The Let’s-Be-Friends Temp
Black Hoodie was the type of guy you felt bad for not liking. He was friendly, never bothered anyone with annoying questions, and shared his mints at meetings. For an eleven-month contract, he wore the same black hoodie every day, which somehow never appeared dirty—maybe he had a bunch of them. Within an hour after meeting him, he friend requested me on Facebook, which I found peculiar because I’d already forgotten his name, yet he knew my first and last.
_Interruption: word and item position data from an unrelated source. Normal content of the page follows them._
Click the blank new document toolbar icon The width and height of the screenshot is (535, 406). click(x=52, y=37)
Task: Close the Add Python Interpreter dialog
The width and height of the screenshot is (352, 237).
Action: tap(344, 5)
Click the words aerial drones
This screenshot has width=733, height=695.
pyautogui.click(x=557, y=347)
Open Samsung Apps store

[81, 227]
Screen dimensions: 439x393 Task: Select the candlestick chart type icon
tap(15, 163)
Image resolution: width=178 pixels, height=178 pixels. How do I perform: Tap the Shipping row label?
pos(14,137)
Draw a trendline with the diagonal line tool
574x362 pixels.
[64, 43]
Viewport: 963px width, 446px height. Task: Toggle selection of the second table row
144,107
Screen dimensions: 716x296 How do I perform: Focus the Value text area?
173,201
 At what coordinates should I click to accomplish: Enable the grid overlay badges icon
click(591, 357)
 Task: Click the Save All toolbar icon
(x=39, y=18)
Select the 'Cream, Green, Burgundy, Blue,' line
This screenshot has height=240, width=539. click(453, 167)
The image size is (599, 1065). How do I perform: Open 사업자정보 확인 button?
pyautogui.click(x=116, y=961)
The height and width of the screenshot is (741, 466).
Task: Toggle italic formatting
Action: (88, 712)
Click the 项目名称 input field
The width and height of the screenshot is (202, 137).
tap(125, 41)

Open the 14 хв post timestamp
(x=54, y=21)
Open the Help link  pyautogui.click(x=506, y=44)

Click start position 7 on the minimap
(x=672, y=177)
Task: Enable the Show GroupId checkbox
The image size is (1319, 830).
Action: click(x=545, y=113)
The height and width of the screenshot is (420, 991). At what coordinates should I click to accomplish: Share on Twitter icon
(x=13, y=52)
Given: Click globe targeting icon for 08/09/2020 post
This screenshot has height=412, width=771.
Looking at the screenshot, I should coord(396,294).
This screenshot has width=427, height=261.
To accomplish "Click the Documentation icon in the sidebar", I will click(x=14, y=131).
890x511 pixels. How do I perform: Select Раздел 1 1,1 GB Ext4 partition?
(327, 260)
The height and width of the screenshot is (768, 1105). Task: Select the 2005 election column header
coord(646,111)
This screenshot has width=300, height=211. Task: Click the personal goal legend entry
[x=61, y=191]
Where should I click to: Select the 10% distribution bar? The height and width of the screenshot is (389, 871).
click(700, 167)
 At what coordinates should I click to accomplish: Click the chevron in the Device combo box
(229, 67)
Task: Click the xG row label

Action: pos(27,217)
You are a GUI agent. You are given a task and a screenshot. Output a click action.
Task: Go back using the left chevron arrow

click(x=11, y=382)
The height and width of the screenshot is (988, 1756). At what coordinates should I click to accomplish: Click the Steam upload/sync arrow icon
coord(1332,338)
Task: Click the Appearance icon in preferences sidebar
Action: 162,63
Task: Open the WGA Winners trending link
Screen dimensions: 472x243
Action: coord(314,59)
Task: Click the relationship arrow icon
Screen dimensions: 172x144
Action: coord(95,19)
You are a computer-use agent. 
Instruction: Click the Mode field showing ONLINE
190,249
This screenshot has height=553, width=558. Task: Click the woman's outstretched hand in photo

It was hard to say why I didn’t like him, even after he picked up on that fact and was cordial enough to leave me alone in the break room and stopped asking about my weekend on Monday morning. He was a solid worker and was eager to help the less informed, but it only took one time for someone to learn that asking him a question, no matter how small, always resulted in a ten-minute interaction.
“Do you know how to print?” a young girl asked on her first day.
“Yeah,” Black Hoodie said. He leaned over her shoulder and pointed to an icon in the corner of her screen. “Open that up.” He moved his hand closer to her monitor and pressed his finger against the screen. “Just click that,” he said.
She dragged her cursor under the greasy fingerprint he left behind and hit the button.
“Follow me.” He escorted her across the office to the supply room that housed the printer.
“Where did you work before this?” he asked.
“Google,” she said.
“Cool!” he said with an embarrassing amount of enthusiasm. “Did you know Google is actually a typo? It was supposed to be Goggle, but someone spelled it wrong and they decided to go with it.”
“Neat,” she said.
“It is neat, isn’t it?”
He stood next to her as she waited for the printer to spit out her work. Her discomfort went unnoticed, and he continued interrogating her about her previous job.
/> “Was it a fun office?”
“I guess.”
“We like to have fun here. You should come with us to happy hour.”
“Do you do that regularly?”
“Kind of. Well, we haven’t yet, but it’s in the works. I’ll send you an invite.”
She retrieved the document, and he followed her back to her desk.
“The break room gets pretty busy at noon,” he said. “That’s why I eat lunch at 11:30.”
“Cool.” She turned to face her computer screen. The fingerprint had dried, but its impression remained.
“You should join me.”
“We’ll see,” she said. He watched along as she opened her email. She glanced over her shoulder and stared at him until he turned and returned to his desk.
Every Tuesday morning, in hopes of finding four people to form a pub trivia team, Black Hoodie sent out a team-wide email with the subject line “Let’s be nerdy and drink beers.” He’d follow up later in the day with ideas for team names like “The Rubix Cubicles” or “The Nine to Fivers.”
I enjoyed pub trivia, but never responded. I feared I’d be the only one to show and couldn’t risk being stuck in one of his meandering stories. In an early training session, he took a seat next to me. As we waited for it to get started, he told me a drawn-out story about returning a pair of pants to Target. There wasn’t even a payoff or an obstacle he had to overcome to return the pants. He just told me the details of waking up one Saturday morning and driving to Target to return a pair of pants that were too short. Traffic was good, and the exchange went flawlessly. I couldn’t figure out why he felt it was an interesting experience to share.
My coworkers must have had similar experiences because, by the end of the second week, no one sat next to him in meetings, and when he pulled out his tin of mints, everyone avoided eye contact.